==== Material to process
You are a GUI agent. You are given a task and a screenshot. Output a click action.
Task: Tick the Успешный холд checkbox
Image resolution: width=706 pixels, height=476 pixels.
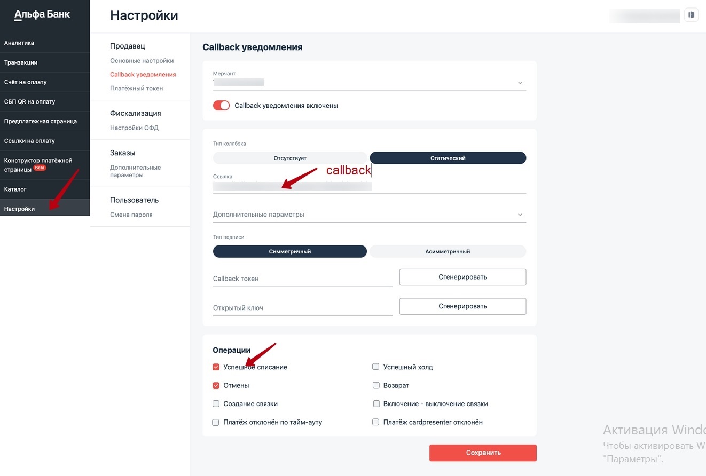pyautogui.click(x=376, y=367)
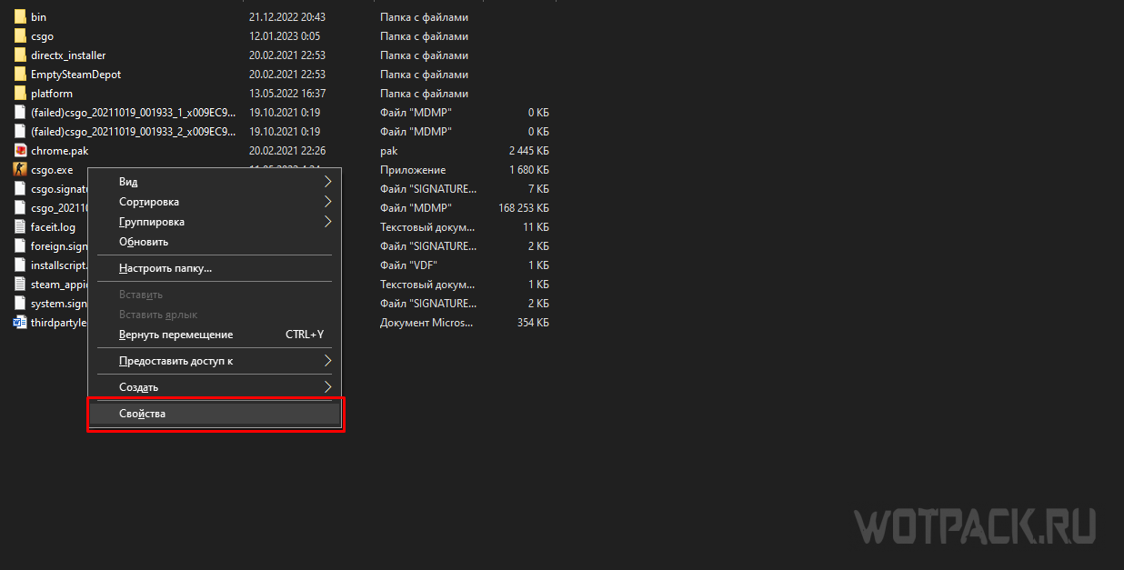Select the EmptySteamDepot folder icon

20,75
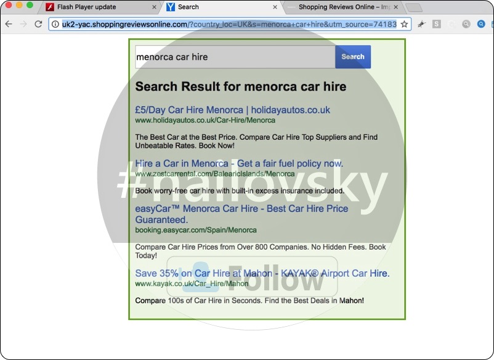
========
Format the lines above as a numbered list, skipping blank lines and leaving out the pictures.

1. You are a GUI agent. You are given a task and a screenshot. Output a click action.
2. Task: Tick the Успешный холд checkbox
3. Image resolution: width=706 pixels, height=476 pixels.
4. pyautogui.click(x=376, y=367)
5. Select the EmptySteamDepot folder icon
6. 20,75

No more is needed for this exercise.